Propriétés générales des agents de texture
Les polyosides sont des polymères correspondant à un enchaînement d’oses (sucres monomères tels que le glucose). Dans leur structure, les oses peuvent se lier aux molécules d’eau et, en formant des complexes volumineux, modifient le comportement de l’eau.
Les épaississants et gélifiants alimentaires sont des macromolécules qui se dissolvent ou se dispersent aisément dans l’eau. Leur solubilité est due à la présence de nombreux groupements hydroxyles (-OH), et plus la chaîne d’oses aura de ramifications latérales, plus elle sera soluble.
L’épaississement et la gélification reposent sur le comportement des macromolécules en milieu aqueux. Les hydrocolloïdes vont modifier la viscosité de l’eau contenue dans les aliments.
Les épaississants
Les épaississants permettent d’augmenter la viscosité de l’eau dans les aliments à des faibles concentrations. Ils servent notamment à rendre plus épaisses des substances trop liquides (sauces). L’épaississement résulte en fait d’un enchevêtrement des macromolécules sans qu’il y ait de fortes interactions entre ces macromolécules.
Le xanthane est un exemple d’épaississant très utilisé dans les sauces et mayonnaise afin de texturiser en bloquant les gouttes d’huile dans l’eau.
Une bactérie, Xanthomonnas campestris, permet la fermentation du glucose (en se multipliant elle utilise le glucose du milieu) et synthétise ainsi le xanthane.
C’est un biopolymère constitué de deux parties : une chaîne principale constituée d’unités glucoses (des sucres) et une chaîne latérale anionique qui se trouve tous les deux monomères. En présence de sels, la partie anionique va s’associer aux cations sodium et calcium et se transforme en bâtonnets rigides. Ces bâtonnets sont désordonnés mais en présence d’un courant, ils vont s’orienter dans le sens du courant, et pourront maintenir des objets en suspension.
Les gélifiants
L’état dit « gel », proche de l’état solide, peut résister à certaines contraintes. C’est un système constitué par un réseau macromoléculaire tridimensionnel solide retenant entre ses mailles la phase liquide. La formation du gel, qui est réversible, se fait par association de chaînes, ou segments de chaînes, entre eux.
Provenant d’algues brunes bretonnes, les alginates peuvent être de différents types selon leur structure. Elles ont un pouvoir épaississant et en présence d’ions calcium, elles seront gélifiantes.

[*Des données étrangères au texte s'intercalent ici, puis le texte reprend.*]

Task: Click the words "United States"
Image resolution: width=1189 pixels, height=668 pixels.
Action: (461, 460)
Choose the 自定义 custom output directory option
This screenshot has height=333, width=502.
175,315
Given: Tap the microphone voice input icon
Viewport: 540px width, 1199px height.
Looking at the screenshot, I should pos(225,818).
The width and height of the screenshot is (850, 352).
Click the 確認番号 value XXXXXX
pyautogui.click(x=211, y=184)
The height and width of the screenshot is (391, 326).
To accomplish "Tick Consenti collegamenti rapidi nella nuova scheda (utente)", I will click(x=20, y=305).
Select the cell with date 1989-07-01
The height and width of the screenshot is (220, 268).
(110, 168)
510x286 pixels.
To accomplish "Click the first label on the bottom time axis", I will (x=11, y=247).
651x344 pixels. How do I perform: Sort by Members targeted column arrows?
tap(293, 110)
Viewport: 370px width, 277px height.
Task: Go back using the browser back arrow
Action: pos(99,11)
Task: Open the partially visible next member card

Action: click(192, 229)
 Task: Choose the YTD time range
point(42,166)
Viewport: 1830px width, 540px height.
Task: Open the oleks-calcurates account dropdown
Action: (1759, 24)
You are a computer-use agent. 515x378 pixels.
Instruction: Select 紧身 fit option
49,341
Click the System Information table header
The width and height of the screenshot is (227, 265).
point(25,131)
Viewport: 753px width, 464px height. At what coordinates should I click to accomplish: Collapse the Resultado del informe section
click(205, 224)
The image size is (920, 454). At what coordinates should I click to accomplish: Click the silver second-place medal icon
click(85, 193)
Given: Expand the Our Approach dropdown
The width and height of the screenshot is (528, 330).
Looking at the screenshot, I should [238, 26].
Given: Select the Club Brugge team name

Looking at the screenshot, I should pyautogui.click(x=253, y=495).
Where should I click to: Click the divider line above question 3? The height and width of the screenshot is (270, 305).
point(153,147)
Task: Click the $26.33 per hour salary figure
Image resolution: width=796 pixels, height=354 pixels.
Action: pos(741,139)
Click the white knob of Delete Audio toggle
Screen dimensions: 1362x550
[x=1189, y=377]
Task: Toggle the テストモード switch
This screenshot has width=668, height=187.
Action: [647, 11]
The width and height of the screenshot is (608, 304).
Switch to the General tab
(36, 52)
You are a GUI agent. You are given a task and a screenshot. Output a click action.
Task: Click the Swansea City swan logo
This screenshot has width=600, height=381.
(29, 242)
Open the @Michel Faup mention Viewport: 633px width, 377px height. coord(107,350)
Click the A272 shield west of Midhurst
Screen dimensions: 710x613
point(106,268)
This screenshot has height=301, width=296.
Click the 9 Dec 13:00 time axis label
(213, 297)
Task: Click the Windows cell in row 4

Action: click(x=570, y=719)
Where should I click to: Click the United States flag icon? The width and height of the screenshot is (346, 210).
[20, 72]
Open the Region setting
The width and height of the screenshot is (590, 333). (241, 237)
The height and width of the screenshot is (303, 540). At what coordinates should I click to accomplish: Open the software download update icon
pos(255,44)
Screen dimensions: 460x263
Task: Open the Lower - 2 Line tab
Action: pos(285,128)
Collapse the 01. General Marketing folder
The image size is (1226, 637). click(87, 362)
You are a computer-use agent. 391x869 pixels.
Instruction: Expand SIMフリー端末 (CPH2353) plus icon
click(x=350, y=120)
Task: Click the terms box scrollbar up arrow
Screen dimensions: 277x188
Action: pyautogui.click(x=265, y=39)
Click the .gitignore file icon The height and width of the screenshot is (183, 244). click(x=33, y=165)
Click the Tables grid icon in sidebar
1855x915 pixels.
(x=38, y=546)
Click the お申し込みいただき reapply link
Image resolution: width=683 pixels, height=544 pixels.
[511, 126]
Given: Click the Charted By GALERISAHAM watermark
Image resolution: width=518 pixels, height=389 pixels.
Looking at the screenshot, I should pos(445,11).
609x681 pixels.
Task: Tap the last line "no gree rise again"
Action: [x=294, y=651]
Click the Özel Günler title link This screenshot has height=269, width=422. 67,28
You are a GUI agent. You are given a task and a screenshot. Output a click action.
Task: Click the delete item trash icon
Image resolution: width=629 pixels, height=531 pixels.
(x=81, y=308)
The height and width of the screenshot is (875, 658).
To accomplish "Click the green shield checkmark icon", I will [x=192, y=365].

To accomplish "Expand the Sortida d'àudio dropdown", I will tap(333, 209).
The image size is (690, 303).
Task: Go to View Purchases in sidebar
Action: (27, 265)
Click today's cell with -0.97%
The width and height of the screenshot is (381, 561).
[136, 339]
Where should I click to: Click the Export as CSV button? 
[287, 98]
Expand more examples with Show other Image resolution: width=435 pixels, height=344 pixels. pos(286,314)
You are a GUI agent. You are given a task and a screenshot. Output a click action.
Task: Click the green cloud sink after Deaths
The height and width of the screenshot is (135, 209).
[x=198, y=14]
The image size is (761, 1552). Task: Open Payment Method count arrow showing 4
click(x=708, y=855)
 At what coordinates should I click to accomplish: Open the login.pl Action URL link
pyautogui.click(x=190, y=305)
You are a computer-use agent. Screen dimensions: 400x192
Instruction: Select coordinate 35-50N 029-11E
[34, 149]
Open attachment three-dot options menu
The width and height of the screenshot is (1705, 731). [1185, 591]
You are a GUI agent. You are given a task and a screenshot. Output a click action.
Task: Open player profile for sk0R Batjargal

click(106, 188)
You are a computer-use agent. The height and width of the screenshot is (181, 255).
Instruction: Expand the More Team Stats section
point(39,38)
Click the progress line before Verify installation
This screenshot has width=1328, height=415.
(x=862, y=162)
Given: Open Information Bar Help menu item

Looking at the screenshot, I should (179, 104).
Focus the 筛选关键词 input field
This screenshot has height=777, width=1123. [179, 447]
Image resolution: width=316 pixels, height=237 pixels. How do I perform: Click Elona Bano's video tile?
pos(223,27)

L’alginate est un polymère formé de deux monomères : le mannuronate (séquence polymannuronique) et le glucuronate (séquence guluronique).
Ces macromolécules possèdent des groupements carboxylates COO-. La conformation des séquences guluroniques est telle que les groupements carboxylates vont fixer des ions Ca2+. C’est un phénomène : l’ion Ca2+ va se lier fortement à deux chaînes adjacentes et l’alginate se gélifie ainsi en forme de « boîte à œufs » (l’œuf étant l’ion calcium).
Le gel d’alginate est très utilisé pour gélifier des produits tels que les poivrons, pour reconstituer des viandes ou pour la gastronomie moléculaire.
Bibliographie et Ressources en Ligne
- La chimie et l’alimentation pour le bien-être de l’homme ; un ouvrage EDPSciences.
- Additifs et auxiliaires de fabrication dans les industries agroalimentaires par Béatrice de Reynal et Jean-Louis Multon. Éditions TEC & DOC / LAVOISIER.
- Food colorants : chemical and functional properties, edited by Carmen Socaciu, CRC Press 2007.